Collected data entries:
◆ ◆ ◆ ◆ ◆ ◆ ◆

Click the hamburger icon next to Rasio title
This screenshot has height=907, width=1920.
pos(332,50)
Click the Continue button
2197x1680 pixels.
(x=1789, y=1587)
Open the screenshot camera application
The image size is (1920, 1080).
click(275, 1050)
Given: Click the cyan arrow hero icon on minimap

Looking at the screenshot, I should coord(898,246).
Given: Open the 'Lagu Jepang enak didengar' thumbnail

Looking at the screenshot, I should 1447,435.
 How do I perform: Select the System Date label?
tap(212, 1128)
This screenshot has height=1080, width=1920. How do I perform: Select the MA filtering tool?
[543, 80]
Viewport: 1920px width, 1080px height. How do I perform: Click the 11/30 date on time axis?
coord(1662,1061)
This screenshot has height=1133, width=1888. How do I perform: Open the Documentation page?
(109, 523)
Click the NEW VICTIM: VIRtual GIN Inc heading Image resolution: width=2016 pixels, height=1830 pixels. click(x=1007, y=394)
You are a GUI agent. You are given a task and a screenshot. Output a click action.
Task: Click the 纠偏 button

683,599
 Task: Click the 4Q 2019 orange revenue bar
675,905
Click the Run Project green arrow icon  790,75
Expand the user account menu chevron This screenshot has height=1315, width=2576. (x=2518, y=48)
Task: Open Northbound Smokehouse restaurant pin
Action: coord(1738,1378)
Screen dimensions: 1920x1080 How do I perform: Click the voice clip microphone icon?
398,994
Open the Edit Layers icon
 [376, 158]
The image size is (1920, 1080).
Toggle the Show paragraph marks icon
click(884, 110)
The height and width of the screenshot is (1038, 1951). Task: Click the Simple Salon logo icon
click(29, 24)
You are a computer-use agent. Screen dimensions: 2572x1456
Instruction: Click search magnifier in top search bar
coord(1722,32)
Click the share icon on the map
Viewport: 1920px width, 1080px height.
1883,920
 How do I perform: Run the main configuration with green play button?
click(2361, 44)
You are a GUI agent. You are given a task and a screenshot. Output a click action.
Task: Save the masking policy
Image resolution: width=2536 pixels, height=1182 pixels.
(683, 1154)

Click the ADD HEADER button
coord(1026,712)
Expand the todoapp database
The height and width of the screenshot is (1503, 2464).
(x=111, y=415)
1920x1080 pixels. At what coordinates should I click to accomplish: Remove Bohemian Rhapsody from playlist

◆ ◆ ◆ ◆ ◆ ◆ ◆

Please copy each record shown above exactly.

* **PROBLEM SOLUTION**
Click the hamburger icon next to Rasio title
This screenshot has height=907, width=1920.
pos(332,50)
Click the Continue button
2197x1680 pixels.
(x=1789, y=1587)
Open the screenshot camera application
The image size is (1920, 1080).
click(275, 1050)
Given: Click the cyan arrow hero icon on minimap

Looking at the screenshot, I should coord(898,246).
Given: Open the 'Lagu Jepang enak didengar' thumbnail

Looking at the screenshot, I should 1447,435.
 How do I perform: Select the System Date label?
tap(212, 1128)
This screenshot has height=1080, width=1920. How do I perform: Select the MA filtering tool?
[543, 80]
Viewport: 1920px width, 1080px height. How do I perform: Click the 11/30 date on time axis?
coord(1662,1061)
This screenshot has height=1133, width=1888. How do I perform: Open the Documentation page?
(109, 523)
Click the NEW VICTIM: VIRtual GIN Inc heading Image resolution: width=2016 pixels, height=1830 pixels. click(x=1007, y=394)
You are a GUI agent. You are given a task and a screenshot. Output a click action.
Task: Click the 纠偏 button

683,599
 Task: Click the 4Q 2019 orange revenue bar
675,905
Click the Run Project green arrow icon  790,75
Expand the user account menu chevron This screenshot has height=1315, width=2576. (x=2518, y=48)
Task: Open Northbound Smokehouse restaurant pin
Action: coord(1738,1378)
Screen dimensions: 1920x1080 How do I perform: Click the voice clip microphone icon?
398,994
Open the Edit Layers icon
 [376, 158]
The image size is (1920, 1080).
Toggle the Show paragraph marks icon
click(884, 110)
The height and width of the screenshot is (1038, 1951). Task: Click the Simple Salon logo icon
click(29, 24)
You are a computer-use agent. Screen dimensions: 2572x1456
Instruction: Click search magnifier in top search bar
coord(1722,32)
Click the share icon on the map
Viewport: 1920px width, 1080px height.
1883,920
 How do I perform: Run the main configuration with green play button?
click(2361, 44)
You are a GUI agent. You are given a task and a screenshot. Output a click action.
Task: Save the masking policy
Image resolution: width=2536 pixels, height=1182 pixels.
(683, 1154)

Click the ADD HEADER button
coord(1026,712)
Expand the todoapp database
The height and width of the screenshot is (1503, 2464).
(x=111, y=415)
1920x1080 pixels. At what coordinates should I click to accomplish: Remove Bohemian Rhapsody from playlist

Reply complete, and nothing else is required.